Its because I was furious with him last night. He has replied to my message, finally, and after some bickering back and forth he has told me he wants 50% of the proceeds of the house sale. This is after he told me 2 weeks ago he isnt giving me any money towards repairs, carpet etc. and he hasn't lifted a finger. I saw red so have told him he can have 50% but he needs to reimburse me now and he can take over organising the sale and cleaning the house etc as I'm not doing it if he wants an equal share after he cheated on me. He didn't reply.

What I didn't tell him is that I'm going to change the lock on the front door and I'm not going to let him take anything from the house except his clothes and the bloody motorbike. I am livid..but won't tell him until after he's paid me this month!

He has control again. I cannot stand it I just want him gone. I hate him.

I want half. How dare he?

Well I want the last 7 years of my life back. I want a future where I'm able to trust someone. I want you to not have had sex with some whore in a travel lodge.

I don't get what I want so why should he.

Wednesday 28 September 2016

Day 77

77...that feels high a number. Only one more than yesterday but feels more significant.

People are getting om with their lives. A "Delivery in time for Christmas" ad has been on TV.  A lovely friend has confided that she's pregnant, my niece is 6 months old. And I'm still single. Still waiting for him to answer an email. Still in limbo. Still in pain.

It's just dragging on. I can't stand it. Soon it will be Christmas. I don't want to wake up alone on Christmas day in our bed in our house.  Just the thought of it and I'm welling up. Perhaps just because I'll be alone and not necessarily because it's him that's not there. I don't know. I don't know if I don't love him anymore. I don't  like the idea that I could have fallen out of love after such a short time. It feels very shallow. I think my feelings of confusion, anger and resentment are overwhelming the original feelings I had for him so I really don't know.

It appears I don't know much.

Tuesday 27 September 2016

Day 76

27 September

His 37th Birthday. I haven't sent him any Birthday wishes.

I hope he's had a crap day.

I have spent the whole day thinking about how it's his birthday.  I very much doubt he did the same for me. I bet he didnt know or care that on the morning of my birthday I wanted to die. I don't understand why I even care that it's his birthday. As the song goes, now he's just somebody that I used to know.

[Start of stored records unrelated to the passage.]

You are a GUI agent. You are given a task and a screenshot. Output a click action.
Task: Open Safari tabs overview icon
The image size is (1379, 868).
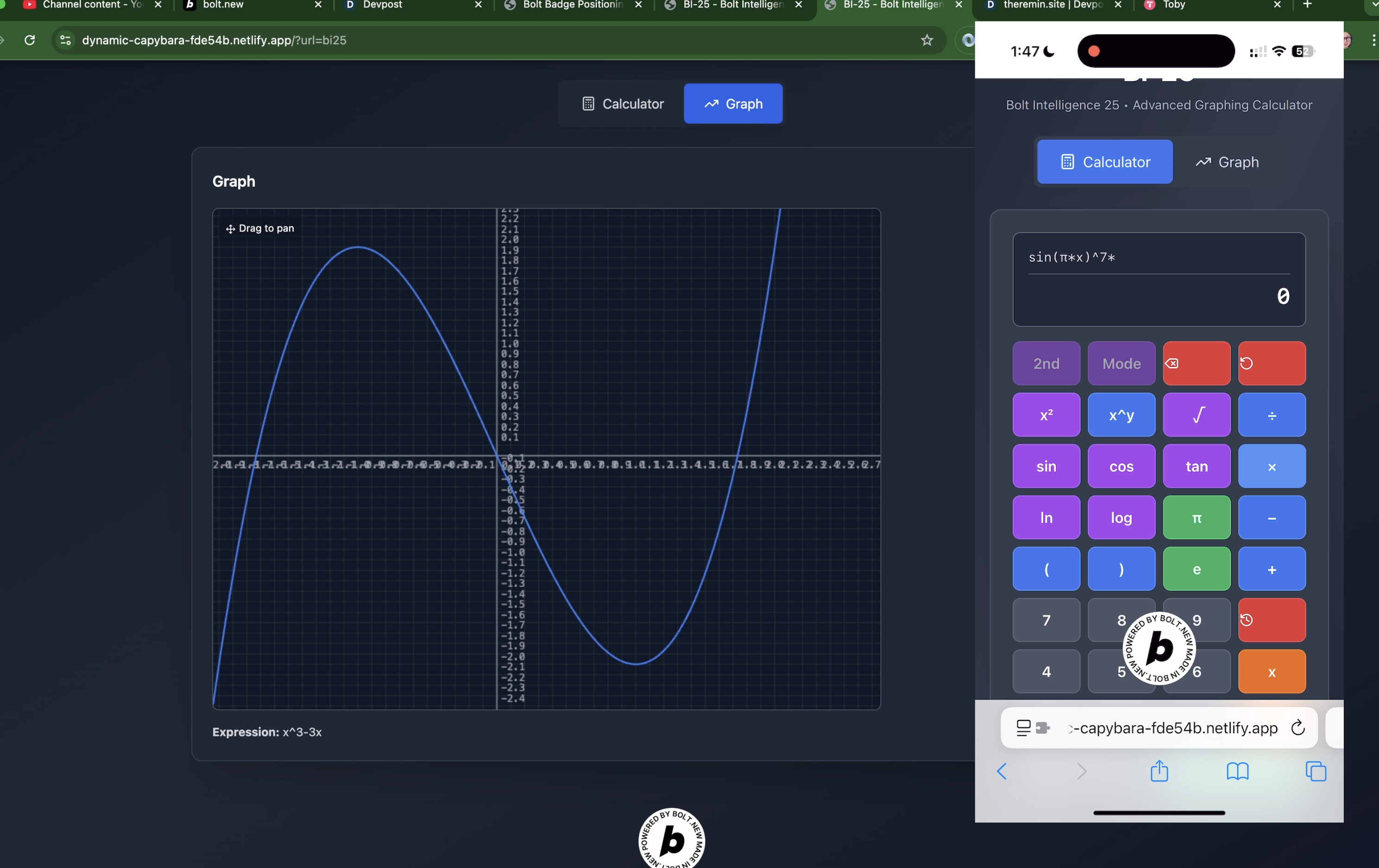point(1316,771)
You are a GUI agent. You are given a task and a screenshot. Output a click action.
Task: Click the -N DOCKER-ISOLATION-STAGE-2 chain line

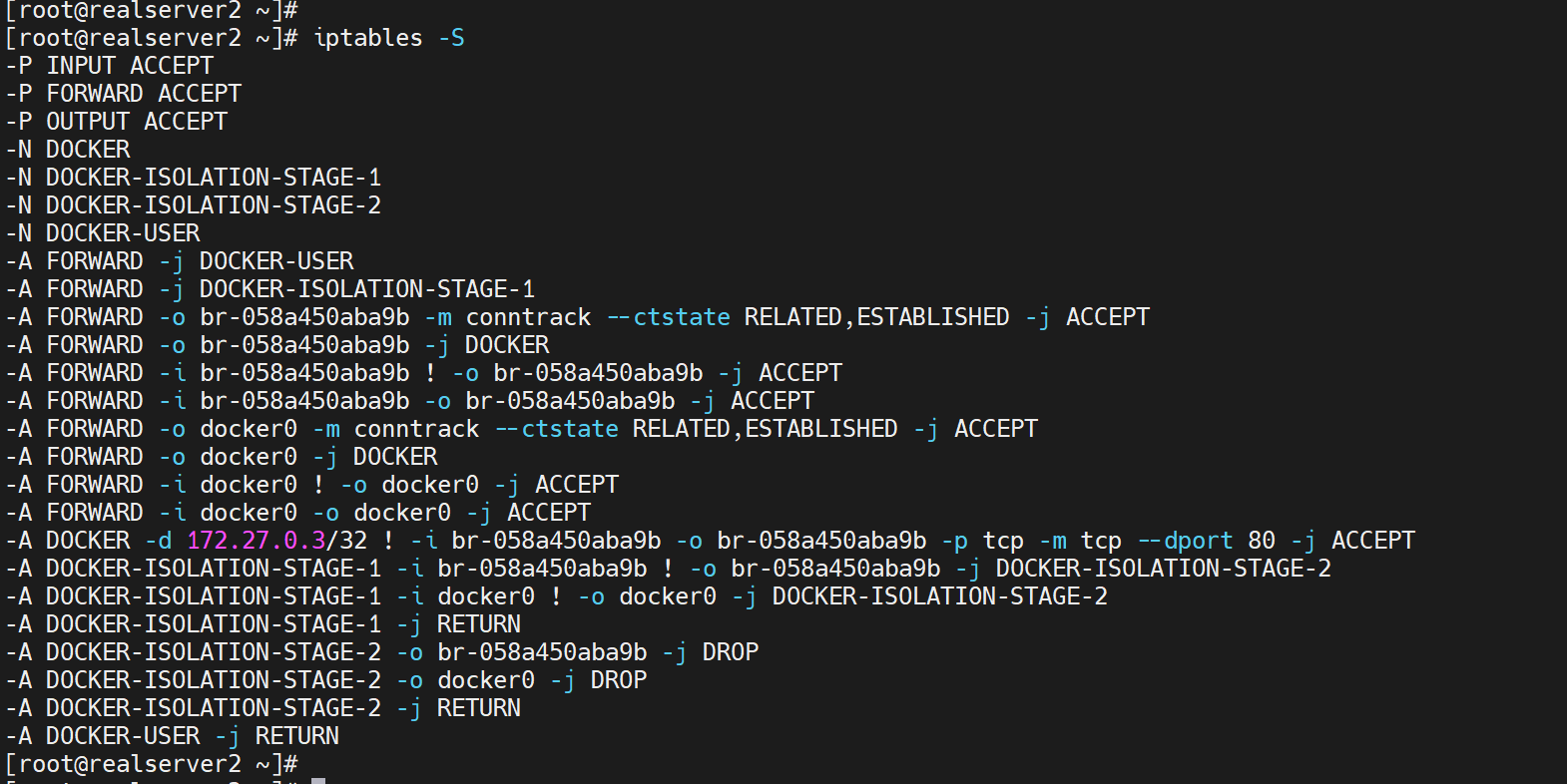194,205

At least the age gap between him and grab a granny has lessened.

Monday 26 September 2016

Day 75

What a surprise another rubbish day.

Long boring tiring. Text first thing to say he's trying to organise someone to collect the death machine. Motor bike! In other words he's not coming round to sort the garage like he said he would. How predictable. I didn't get upset. It didn't really impact my day like a usual early morning message would. Progress?

I have felt a little irritable and on edge all day and I think it's because tomorrow is his birthday. It is so unnatural for me not to tell him Happy Birthday. There's no card or present from the dogs. Something I would always do. I have decided not to acknowledge it's his birthday and I'm not going to send a message. But it's hard. I feel guilty. What is wrong with me!?

I have to get up at 5.30 in the morning to go and do the horses. The weather is awful so I left them in for the night. I'm back to not sleeping much so will be exhausted tomorrow.

No doubt there will be tears.

Of course I didn't get a response to my email or proposals about the house sale. I'll give him his birthday then I'll have to hassle him.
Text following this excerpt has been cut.